India’s budget to fight poverty and inflation
India’s 2007/08 Union budget on Wednesday is expected
- to increase spending on its 260 million poor
- aim to keep high growth on track
- to protect the public from rising prices.
HIGH GROWTH, HIGHER PRICES
The economy, Asia’s fourth-largest, has grown at an average 8.3 percent a year in the past three fiscal years and the government estimates it will expand 9.2 percent in the fiscal year ending March 31.
The government must by law bring-the federal fiscal deficit down to 3% of gross domestic product by 2009 & high growth rather than spending cuts to meet its targets.Shuchita Mehta, economist at Standard Chartered, expects the shortfall to have fallen to 3.6 percent this year from 4.1 percent in 2005/06.But that high growth, coupled with domestic demand and stagnant farm production, is also stoking price pressures. Wholesale price inflation is at its highest levels in more than two years above 6.6 percent. Consumer prices are rising even faster and the government has made beating inflation a top priority.

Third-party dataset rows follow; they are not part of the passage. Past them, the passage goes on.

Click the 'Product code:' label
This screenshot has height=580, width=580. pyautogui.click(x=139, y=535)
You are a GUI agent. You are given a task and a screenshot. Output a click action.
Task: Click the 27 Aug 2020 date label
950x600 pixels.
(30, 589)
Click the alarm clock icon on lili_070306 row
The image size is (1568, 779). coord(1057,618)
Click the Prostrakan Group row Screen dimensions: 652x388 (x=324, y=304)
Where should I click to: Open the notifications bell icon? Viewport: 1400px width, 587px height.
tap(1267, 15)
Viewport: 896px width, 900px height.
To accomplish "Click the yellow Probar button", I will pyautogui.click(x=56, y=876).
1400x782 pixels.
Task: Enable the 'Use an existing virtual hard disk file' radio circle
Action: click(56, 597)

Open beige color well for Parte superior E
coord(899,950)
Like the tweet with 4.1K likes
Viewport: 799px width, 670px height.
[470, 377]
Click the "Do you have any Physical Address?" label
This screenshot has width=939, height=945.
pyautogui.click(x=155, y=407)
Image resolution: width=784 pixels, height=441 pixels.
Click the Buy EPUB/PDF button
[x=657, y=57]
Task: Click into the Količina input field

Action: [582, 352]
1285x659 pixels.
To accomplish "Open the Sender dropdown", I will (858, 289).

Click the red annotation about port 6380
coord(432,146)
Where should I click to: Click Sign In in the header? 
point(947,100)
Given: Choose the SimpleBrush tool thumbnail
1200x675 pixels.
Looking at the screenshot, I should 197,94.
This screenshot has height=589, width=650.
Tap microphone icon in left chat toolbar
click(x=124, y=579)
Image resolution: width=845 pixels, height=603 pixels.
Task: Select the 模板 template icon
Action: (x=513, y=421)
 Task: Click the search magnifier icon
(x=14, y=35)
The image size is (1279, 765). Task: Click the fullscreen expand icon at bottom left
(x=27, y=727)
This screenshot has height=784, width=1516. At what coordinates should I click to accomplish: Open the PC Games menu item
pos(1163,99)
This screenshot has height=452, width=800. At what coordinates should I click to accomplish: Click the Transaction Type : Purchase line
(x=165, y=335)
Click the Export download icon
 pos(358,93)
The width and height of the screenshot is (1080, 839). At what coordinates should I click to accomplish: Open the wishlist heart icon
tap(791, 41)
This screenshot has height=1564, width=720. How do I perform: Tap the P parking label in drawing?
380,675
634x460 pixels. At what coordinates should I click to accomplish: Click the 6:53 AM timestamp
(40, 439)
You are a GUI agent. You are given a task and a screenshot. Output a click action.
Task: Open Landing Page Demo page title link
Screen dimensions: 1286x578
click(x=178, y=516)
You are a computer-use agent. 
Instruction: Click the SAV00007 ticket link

FARM AND INFRASTRUCTURE STRESS
Farm output has failed to keep up with demand, forcing the government to import wheat last year for the first time in six years. Production of pulses, a diet staple, has stagnated.
The government has tried to combat inflation by cutting some import duties, while the Reserve Bank of India has raised its short-term lending rate to its highest in four years.
“The long-term solution to tackling supply-side problems is investing more in infrastructure and agriculture,” said Nilanjan Banik, assistant professor at the Institute of Financial Management and Research in Chennai.
Infrastructure spending remains a weak link. Despite the government’s efforts to woo private investors, it says it needs $350 billion over the next five years to improve roads, ports, power and airports.
Banik said the government could look at innovative steps, such as diversifying its record-high foreign exchange reserves away from the dollar to higher-yielding instruments such as gold.The higher returns could be used to fund infrastructure projects.
Agriculture’s share of the economy has shrunk to 17 percent from nearly 30 percent 10 years ago, but two-thirds of the population of over a billion still depends on farming and allied activities.”Time has come to provide a new deal to the rural poor,” Banik said.